Exercise 1: Return each line of the listing below that contains the word "logo".

Excerpted passage:
Well thats where I draw the line......A Yugo is a great car.........much better than any Crapsman L & G tractor could dream of being............I had one, one time, paid a whopping $40.00 for it and drove it almost all the way home without a problem......matter of fact I probably put on over 50 miles on that Yugo most of which was all trouble free........but then the real troubles started........:furious: :furious: 

I feel about the same with Crapsman products.......While the JD L series may be made to compete with the big box discounted brands of L & G tractors, I just find a lot of room for much improvement in both the deer and Crapsman models......especially the Crapsman line......Where Deere may have cut corners to save a buck is in areas where its not a big deal, but the overall quality of a Crapsman as compared to Deere is great. Take their hood and the way it hinges.........I liked ot have bent one the other day I was looking at them outside of a sears store.......To me it would not take all that much to have a rolling rattle trap, if indeed it did not rattle fromthe git go.....can you tell I am certainly not a Sears fan by anya means.........been stung too many times with their junk to even consider giving them a chance anymore.......Look at their sun canopy attachment system and how its made....as compared to a Deer or other brand........I have seen more heavy duty fixtures and tube used on store displays than what is used on Sears garden equipment..........Then they have to put those big labels pointing to the fact it has a cast iron front axle......wow.........like the rest of the machine don't mean a thing, its all in the front axle made of cast iron.......Sears tractors just does not cut it.........and there is absolutely no comparison with the GT series of JD and the best top model Crapsman tractor.

Exercise 2: According to the forum post above, how much did the writer pay for the Yugo?

(Item-finding listing)
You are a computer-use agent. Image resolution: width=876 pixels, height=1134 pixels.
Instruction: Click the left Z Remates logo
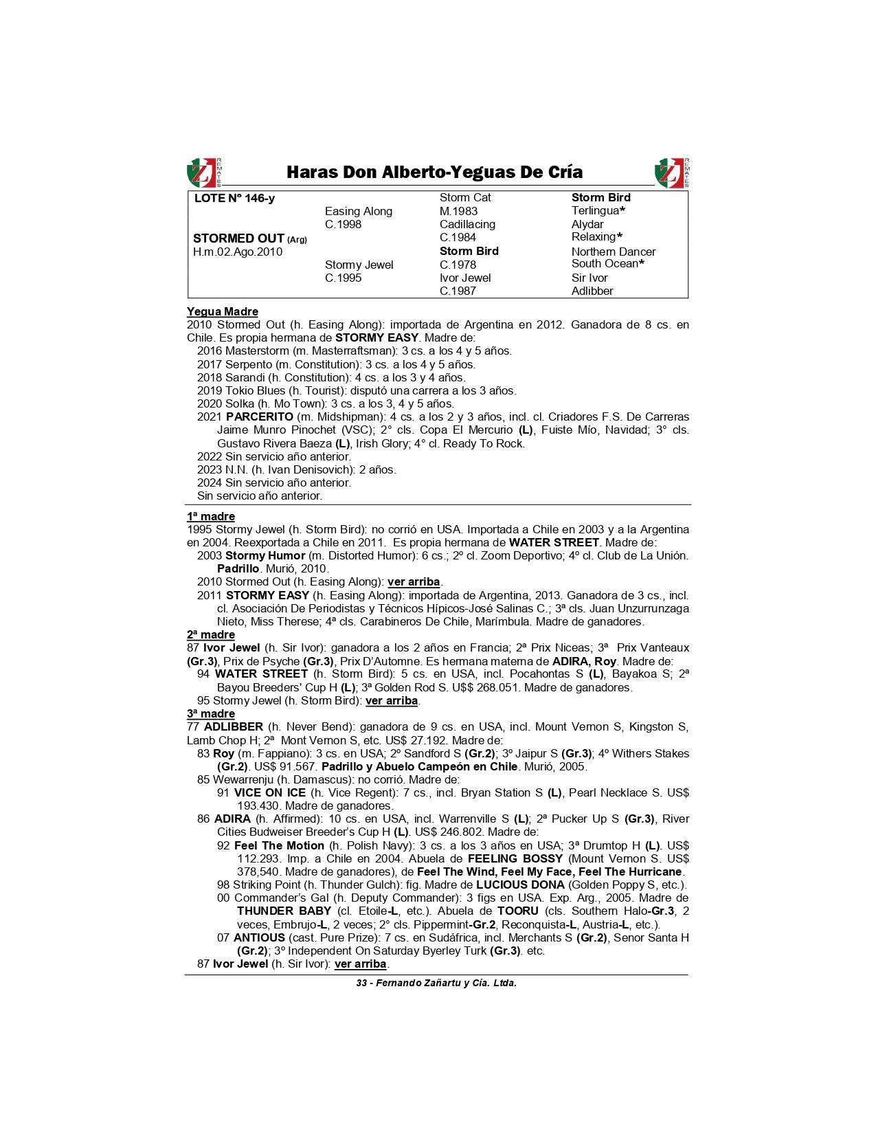pos(204,173)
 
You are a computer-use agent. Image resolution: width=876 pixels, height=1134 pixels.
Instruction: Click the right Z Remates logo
pos(671,173)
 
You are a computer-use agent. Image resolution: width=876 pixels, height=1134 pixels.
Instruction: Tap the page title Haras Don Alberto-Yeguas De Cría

Full answer 1:
Instruction: Click the left Z Remates logo
Instruction: Click the right Z Remates logo

Full answer 2: $40.00